Has Cipla changed its position on drug patent?

I find in various reports that this contentious issue keeps coming up every now and then today. Some die-hards have expressed disappointments. Others articulated that the new dispensation in Cipla management, has decided to take a different stance in such matter altogether.

In my view, no tectonic shift has taken place in Cipla’s position on the drug patent issue, just yet.

The owner of Cipla, the legendary Dr.Yusuf Hamied has always been saying: ‘I Am Not Against Patents … I Am Against Monopolies’

He has also reportedly been quoted saying: “About 70 per cent of the patented drugs sold worldwide are not invented by the owning companies”.

He had urged the government, instead of having to fight for CL for expensive lifesaving medicines by the generic drug makers, where voluntary licenses are not forthcoming, the government needs to pass a law giving the generic players “automatic license of rights” for such drugs, making these medicines affordable and thereby improving access to patients. In return, the local generic manufacturers would pay 4 percent royalty on net sales to patent holders. He was also very candid in articulating, if Big Pharma would come into the developing markets, like India, with reasonable prices, Cipla would not come out against it.
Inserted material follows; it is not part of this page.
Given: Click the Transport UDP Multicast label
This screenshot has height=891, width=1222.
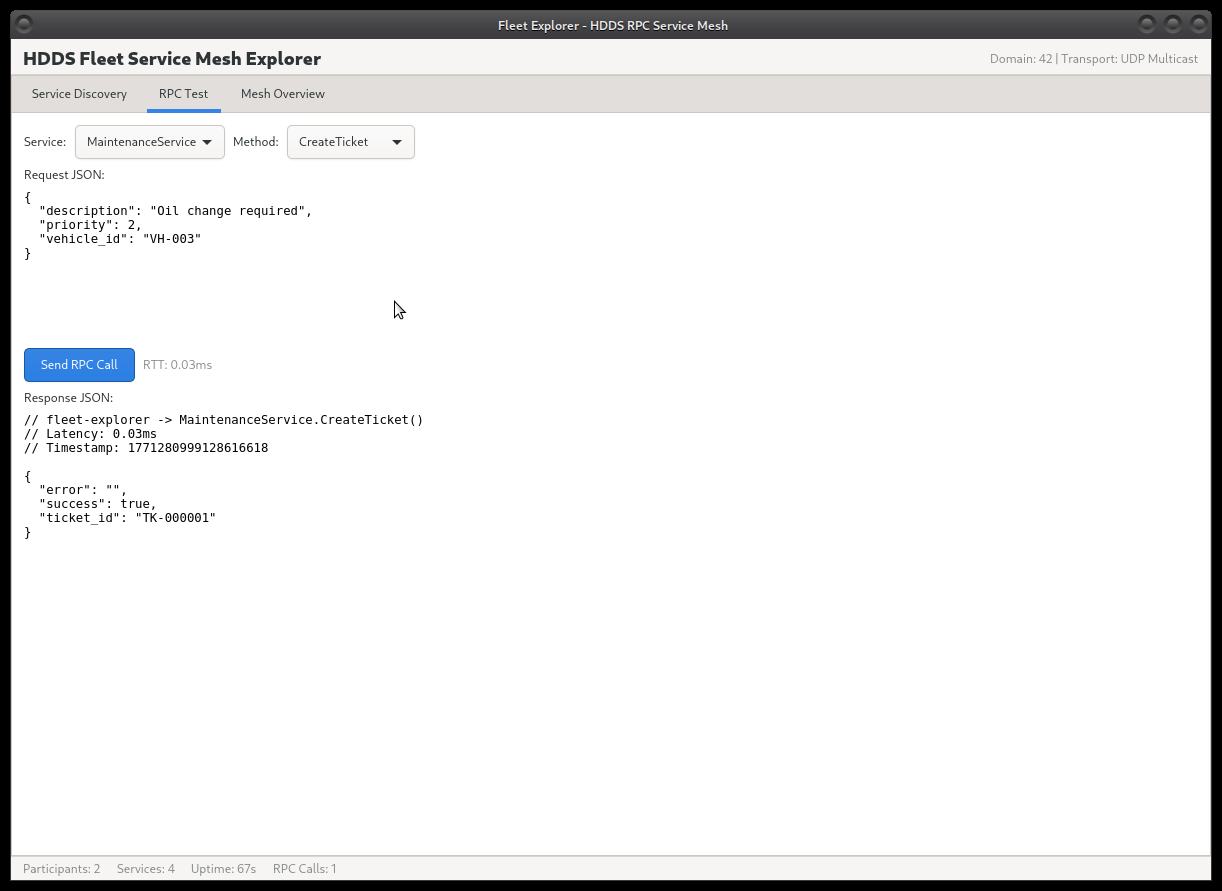Looking at the screenshot, I should click(1130, 59).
According to Dr. Hamied, “When you are in healthcare, you are saving lives. You have to have a humanitarian approach. You have to take into account what it costs to make and what people can pay.”
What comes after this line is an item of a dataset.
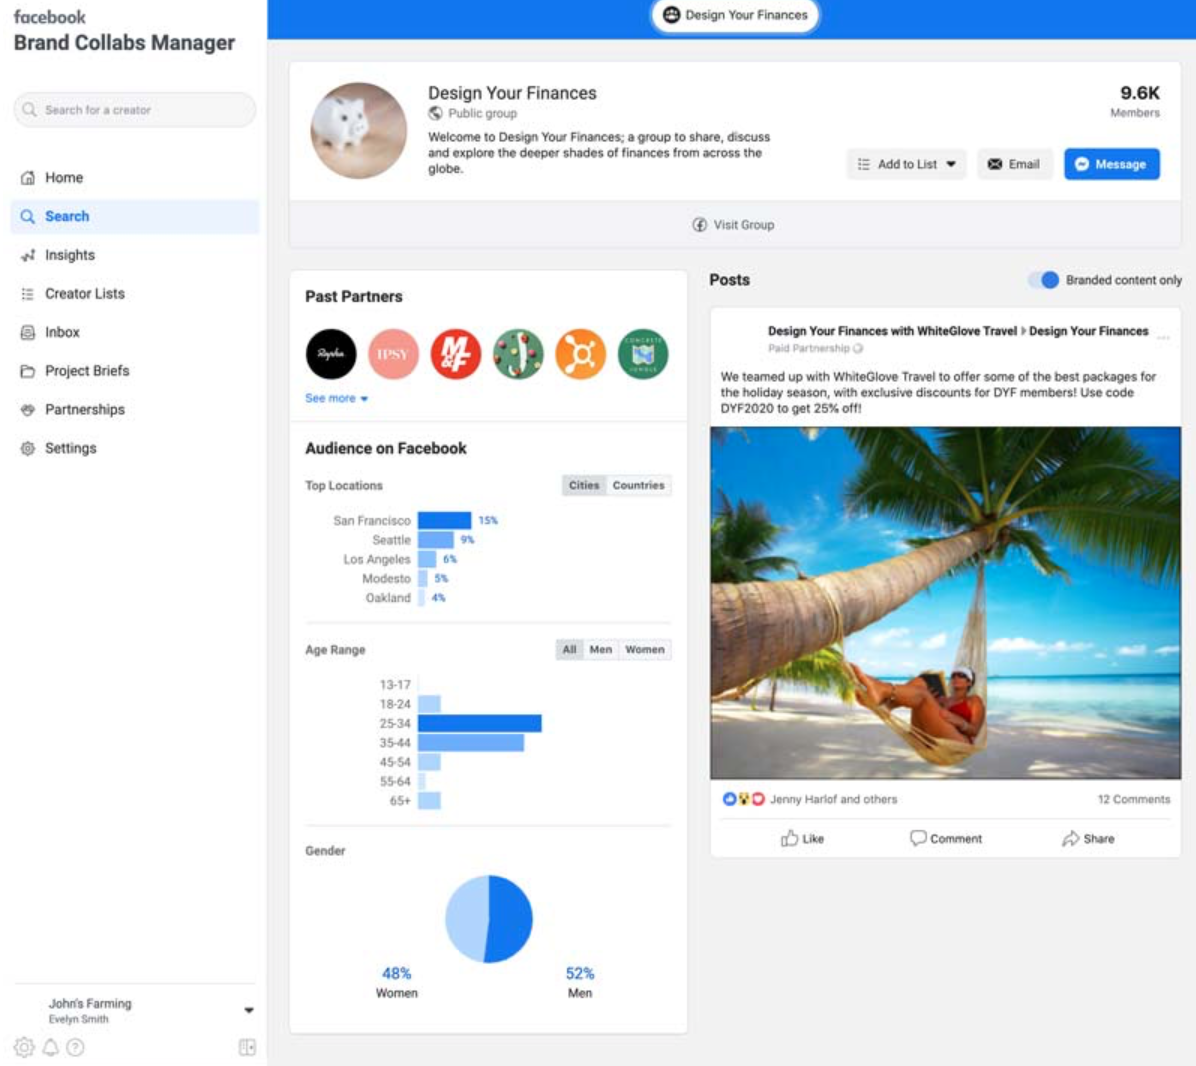Disable the Branded content only toggle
Considering all these, I reckon, the core value of Cipla and its stand on patents have not changed much, if at all, for the following reasons:

  • The voluntary license agreement of Cipla with Gilead for sofosbuvir (Sovaldi) along with six other generic manufacturers of India, unlike tenofovir, still vindicates its strong opposition to drug monopoly, respecting product patents.
  • Cipla along with manufacturing of sofosbuvir, maintains its right to market the product at a price that it considers affordable for the patients in India.

Conclusion:

Indian Patents Act 2005 has the requisite teeth to tame the most aggressive and ruthless players in drug pricing even for the most feared diseases of the world, such as, HIV/AIDS, cancer, Hepatitis C and others.
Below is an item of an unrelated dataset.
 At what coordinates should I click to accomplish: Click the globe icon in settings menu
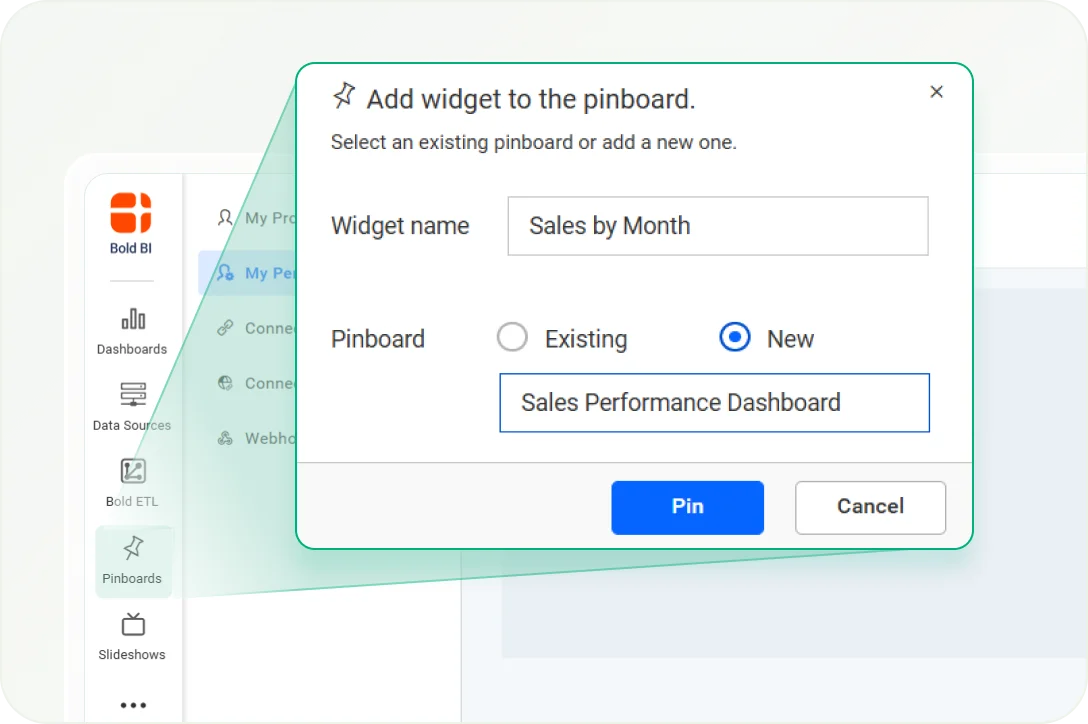(226, 383)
Many global drug companies, resourceful international pharma lobby groups and governments in the developed world are opposing this commendable Act, tooth and nail, generating enormous international political pressure and even chasing it in the highest court of law in India, but in vain. Glivec case is just one example.

Some pharma majors of the world seem to be attempting to overcome this Act, which serves as the legal gatekeeper for the patients’ interest in India. Their strategy includes not just voluntary licenses, but also not so transparent, though well hyped, ‘Patient Access Programs’ and the so called ‘flexible pricing’, mostly when the concerned companies are able to sense that the product patents could fail to pass the scrutiny of the Indian Patents Act 2005.

It has happened once with even Gilead in 2006. The drug was tenofovir. Following the same old strategy of voluntary licenses and relatively lower pricing, especially when its drug patent is pending with IPO post patent challenges, Gilead intends to launch Sovaldi in India now.

Carrying the baggage of its past in India, Gilead seems to have been caught between a rock and the hard place with sofosbuvir (Sovaldi) launch in the country. On the one hand, the risk of uncertain outcome of its patent application and on the other, the risk of CL for exorbitant high price of the drug, if the patent is granted by the IPO. Probably considering all these, the company decided to repeat its 2006 tenofovir strategy of voluntary licenses, yet again in 2014, for Sovaldi in India.

As of today, Sovaldi strategy of Gilead in India appears to be progressing in the same direction as tenofovir, the way I see it. However, the final decision of IPO on the grant of its patent holds the key to future success of similar high-voltage, seemingly benign, marketing warfare of pharma majors of the world.

By: Tapan J. Ray

Disclaimer: The views/opinions expressed in this article are entirely my own, written in my individual and personal capacity. I do not represent any other person or organization for this opinion.